• Tue. May 28th, 2024
Mental Health Awareness Article

In honor of Mental Health Awareness Month, we bring you the story of a young woman whose life ended by suicide. If you, a loved one, or anyone you know has shown signs or is at risk, please call Ohio’s Suicide and Crisis Lifeline at 988. Every suicide is a preventable tragedy we as a community can help stop. As this article illustrates, we are all affected by suicide: those of us left behind by a loved one and those of us deprived of a chance to ever know the departed. 

Rare are those of us that will ever change the life of another. Rarer still are those who will be remembered after their passing. For one member of the Sinclair family, however, that is a reality she is not here to witness. 

Since July 22 2023, the college’s ASL faculty have not been the same, the date forever associated with one name. Jeni Haber. Even all these months later, her teachers cannot think of their late student without smiling. On campus everyone that knew her remembers a remarkable ASL major brimming with life, ready to change the world.

“She was bright, she was intelligent, she was full of joy when she was here. She, on the outside, was living what appeared to be her best life. She had purpose here and she applied herself 110% to what she was doing while she was here in our classes and in our program,” Amy Gibson, an ASL Professor at Sinclair, told The Clarion. 

Gibson was one of three professors that agreed to share their memories of Jeni and the impact of her death. Its clear she was loved, respected, and had a real impact on the people in her life. 

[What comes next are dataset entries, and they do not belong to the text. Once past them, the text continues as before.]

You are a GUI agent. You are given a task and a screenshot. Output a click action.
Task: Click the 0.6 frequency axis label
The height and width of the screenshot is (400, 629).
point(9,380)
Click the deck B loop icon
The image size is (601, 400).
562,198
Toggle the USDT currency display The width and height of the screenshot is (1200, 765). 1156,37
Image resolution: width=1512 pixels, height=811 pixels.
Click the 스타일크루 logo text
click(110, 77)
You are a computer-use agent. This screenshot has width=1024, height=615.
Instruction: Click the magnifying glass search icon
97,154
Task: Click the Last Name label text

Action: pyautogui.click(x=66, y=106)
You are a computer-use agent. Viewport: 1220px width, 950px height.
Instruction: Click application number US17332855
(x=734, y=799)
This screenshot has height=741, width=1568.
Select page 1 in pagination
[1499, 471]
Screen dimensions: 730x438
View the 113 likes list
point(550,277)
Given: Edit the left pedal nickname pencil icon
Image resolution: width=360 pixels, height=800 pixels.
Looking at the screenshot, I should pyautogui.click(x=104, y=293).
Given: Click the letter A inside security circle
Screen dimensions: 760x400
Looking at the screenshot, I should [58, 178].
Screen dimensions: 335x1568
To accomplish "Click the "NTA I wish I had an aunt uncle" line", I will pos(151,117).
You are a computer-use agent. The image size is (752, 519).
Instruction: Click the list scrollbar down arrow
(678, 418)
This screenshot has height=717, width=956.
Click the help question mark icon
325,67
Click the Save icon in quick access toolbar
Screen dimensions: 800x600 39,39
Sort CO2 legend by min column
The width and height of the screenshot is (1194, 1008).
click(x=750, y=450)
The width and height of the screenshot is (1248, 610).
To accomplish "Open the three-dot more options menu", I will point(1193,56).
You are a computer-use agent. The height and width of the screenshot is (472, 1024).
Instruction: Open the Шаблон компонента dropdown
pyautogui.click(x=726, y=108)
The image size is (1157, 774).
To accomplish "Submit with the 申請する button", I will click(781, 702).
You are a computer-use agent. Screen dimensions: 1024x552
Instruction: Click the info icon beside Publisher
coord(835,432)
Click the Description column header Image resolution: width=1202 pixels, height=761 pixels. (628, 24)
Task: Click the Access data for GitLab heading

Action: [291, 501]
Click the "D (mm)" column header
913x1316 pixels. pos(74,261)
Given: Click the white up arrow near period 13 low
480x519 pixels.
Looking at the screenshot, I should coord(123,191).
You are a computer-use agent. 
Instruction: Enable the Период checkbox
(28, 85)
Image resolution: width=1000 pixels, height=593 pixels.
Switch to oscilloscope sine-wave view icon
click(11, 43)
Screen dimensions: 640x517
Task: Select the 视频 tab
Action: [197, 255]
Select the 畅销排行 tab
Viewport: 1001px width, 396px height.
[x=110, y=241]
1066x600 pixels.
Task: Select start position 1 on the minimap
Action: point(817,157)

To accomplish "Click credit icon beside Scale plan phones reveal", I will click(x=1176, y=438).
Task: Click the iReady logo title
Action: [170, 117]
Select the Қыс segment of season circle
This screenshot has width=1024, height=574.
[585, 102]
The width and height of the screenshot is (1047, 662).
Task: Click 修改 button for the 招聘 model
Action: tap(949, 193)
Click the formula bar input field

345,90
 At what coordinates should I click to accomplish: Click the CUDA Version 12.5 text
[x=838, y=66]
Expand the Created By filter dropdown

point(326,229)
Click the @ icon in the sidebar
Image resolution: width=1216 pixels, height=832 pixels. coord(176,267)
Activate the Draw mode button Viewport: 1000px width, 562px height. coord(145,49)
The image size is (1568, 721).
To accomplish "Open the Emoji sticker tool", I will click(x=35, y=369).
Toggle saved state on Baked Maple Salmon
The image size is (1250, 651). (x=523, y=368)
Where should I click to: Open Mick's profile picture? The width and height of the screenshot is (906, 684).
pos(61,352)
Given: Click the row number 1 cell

“The memory I have of Jeni was the positive energy she brought in 100%. She had a positive supportive attitude no matter who was around.”

– Julie Foleno

“Jeni was in my interpreting theories and practices class which is really where they start to learn what the role of an interpreter is,” Nicole Morris, another ASL instructor said. “She always had thoughtful discussions and would provide another perspective to her peers that maybe they had not thought of before. She might not have been the youngest person in the class but she was by no means the oldest either so she had the ability to see where the younger peers were coming from and bring that additional element of having experience, seeing different perspectives to the role of an interpreter.”

Julie Foleno shared how lucky she was to have Jeni during her first year as an instructor at the college. Unfortunately, it would be the last year she had the ASL-major as well. 

“The memory I have of Jeni was the positive energy she brought in 100%. She had a positive supportive attitude no matter who was around,” Foleno said.

Her instructors recalled a young woman in the prime of her life, who was mature, and determined to help the deaf community. ‘Bright’ is a word that comes up often but is by no means a cliché- the effect she had on ASL faculty is apparent in their tearful memories of Jeni. 

“I know she tried multiple things prior to realizing Asl was where she led, that she felt drawn to get involved with interpreting. We had a deaf student in one class and Jeni really bonded with her. They often partnered up, fed off each other, and learned from one another,” said Gibson. 

According to Gibson, Jeni showed a real passion for interpreting. She thrived during her Practicing Interpreting Experiences (PIE) sessions. Foleno recalls her brimming with positivity even during the toughest times. 

“There was a time when I referred her to student services on campus because she was struggling and didn’t have access to therapy off campus. She came back with great feedback and said she recommended it to anyone else,” Foleno said. 

Her death caught Sinclair’s ASL team by surprise. After reaching out to student services, she appeared to be living life to the fullest. 

“I don’t know how much we were privy too. But from my perspective, there was a self-awareness and a willingness to do and take advantage of what was offered and available,” Foleno said. 

Gibson was the first of the trio to find out and would later have the difficult task of informing her professors that she would not be joining them that fall. It was a first for both her and Foleno. Each of the professors remains heartbroken over what could have been. 

“Just based on who Jeni was she would have been phenomenal wherever she went. She was mature, well-versed, and had a lot of experience. She could have gone anywhere and done anything,” Gibson said. 

Suicide remains a leading cause of death according to data from the Center for Disease Control (CDC). In 2021, over 1,400 people in Ohio took their own life. Rates between 2000-2022 have risen 36% with 49,476 people in the US committing suicide in 2022. That year it was also in the top nine leading causes of death for Americans aged 10-64. 

At her hospital, Jeni was given a walk of honor to celebrate her wish to donate her body to those in need. Over 150 people received tissue and organs from Jeni, according to Gibson. Had she lived, however, one wonders how many more lives she would have affected. 

Sinclair offers confidential counseling to students and faculty free of charge. To contact Counseling Services call 937-512-3032. In cases of emergency, contact Crisis Care at 937-224-4646.